Na justificativa da PEC, Erika Hilton afirma que a medida surge diante da “inviabilidade social” de magistrados continuarem recebendo remuneração após acusações graves envolvendo violência de gênero e crimes contra crianças e adolescentes. Para a parlamentar, “a demissão deveria ser a punição para o magistrado que pratica qualquer tipo de violência”.
A deputada cita como exemplo o caso do desembargador Magid Nauef Láuar, do Tribunal de Justiça de Minas Gerais. Ele foi afastado após denúncias de supostos abusos sexuais e ganhou repercussão ao absolver um homem acusado de estupro de vulnerável contra uma menina de 12 anos.

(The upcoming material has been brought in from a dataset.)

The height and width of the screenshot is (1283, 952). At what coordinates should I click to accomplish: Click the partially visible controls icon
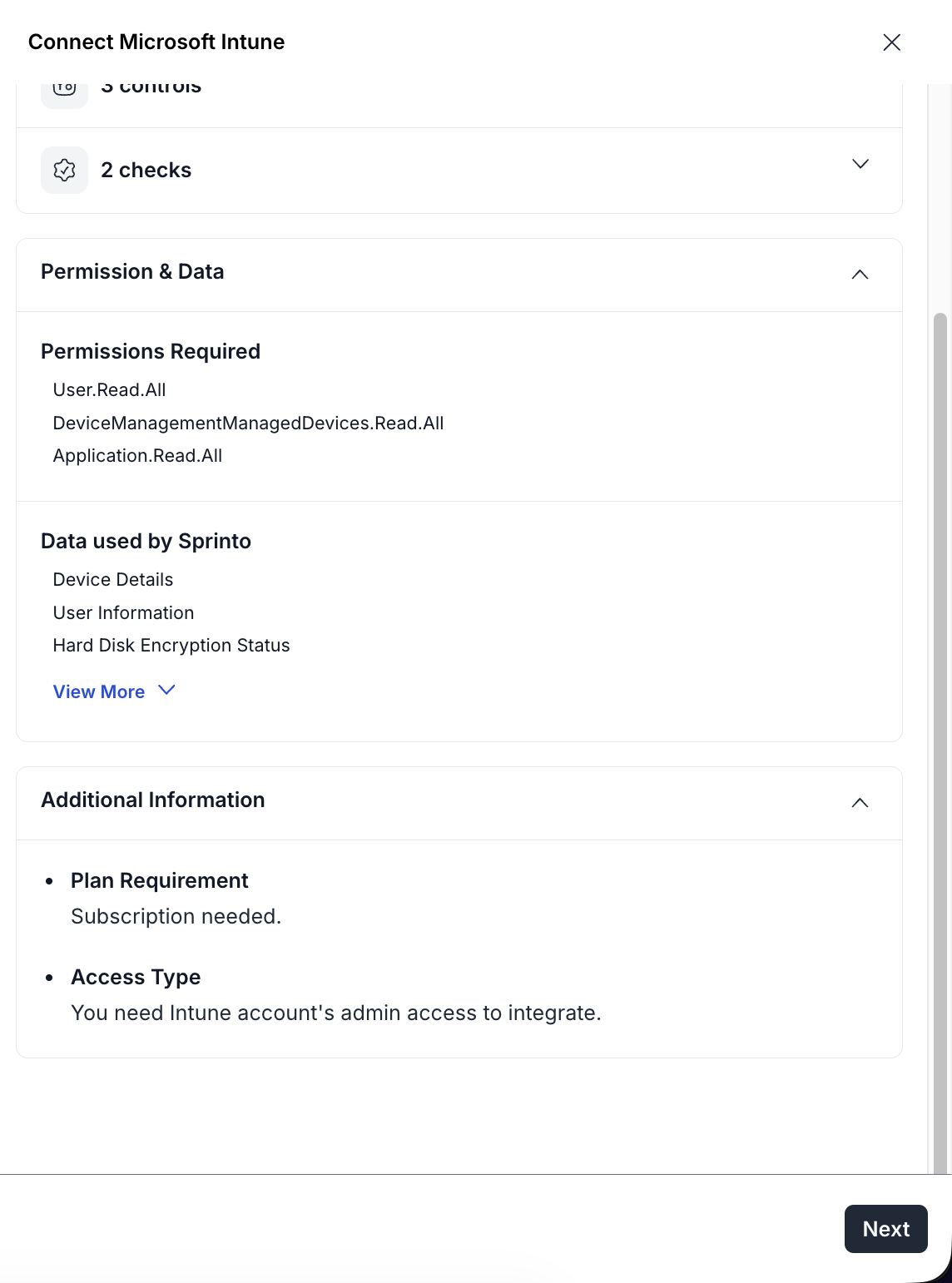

Outro caso mencionado é o do juiz Marcos Scalercio, acusado de assédio e importunação sexual contra ao menos três mulheres em São Paulo. Mesmo diante das denúncias, o CNJ aplicou ao magistrado a penalidade de aposentadoria compulsória, com direito a vencimentos proporcionais ao tempo de serviço.
Para Erika Hilton, a aposentadoria funciona como uma recompensa a condutas graves. Segundo a deputada, manter a aposentadoria nesses casos representa uma “verdadeira premiação de condutas lesivas à dignidade sexual das vítimas” e demonstra cumplicidade do Estado com a violência de gênero.